Problem to solve:
Once the pictures are removed, reproduce what is left of the data below exactly.
******
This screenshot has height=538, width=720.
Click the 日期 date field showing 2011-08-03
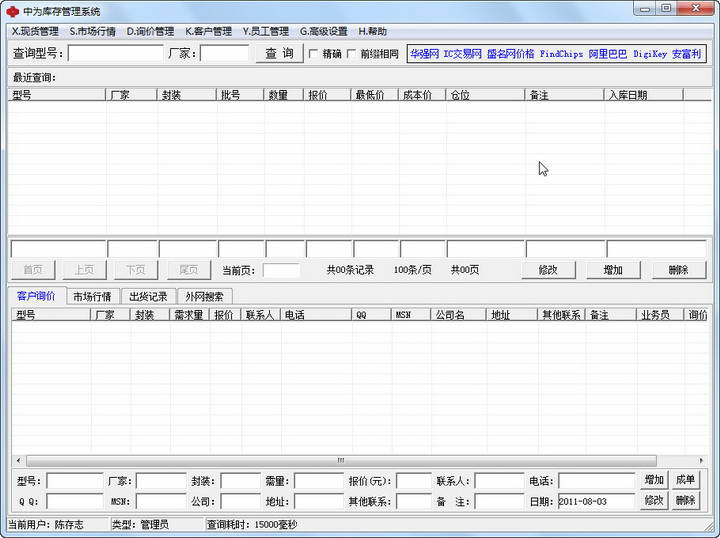point(596,501)
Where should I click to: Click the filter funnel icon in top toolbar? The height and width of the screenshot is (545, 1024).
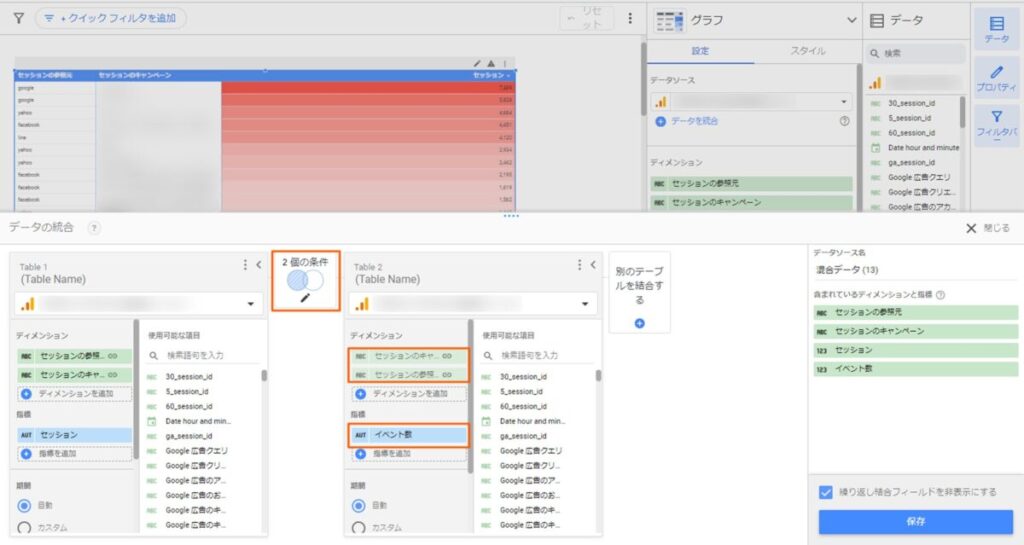[x=18, y=18]
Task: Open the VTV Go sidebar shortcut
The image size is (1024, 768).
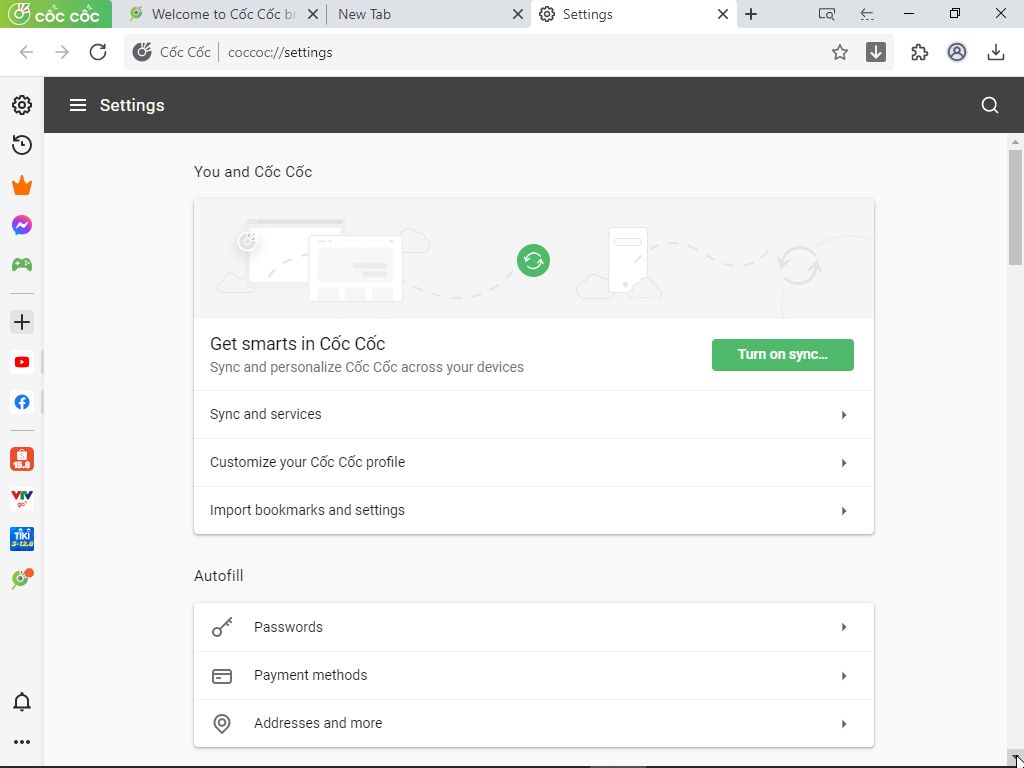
******
Output of the task:
This screenshot has height=538, width=720.
Click the 日期 date field showing 2011-08-03
point(596,501)
Where should I click to: Click the filter funnel icon in top toolbar? The height and width of the screenshot is (545, 1024).
[x=18, y=18]
Task: Open the VTV Go sidebar shortcut
The image size is (1024, 768).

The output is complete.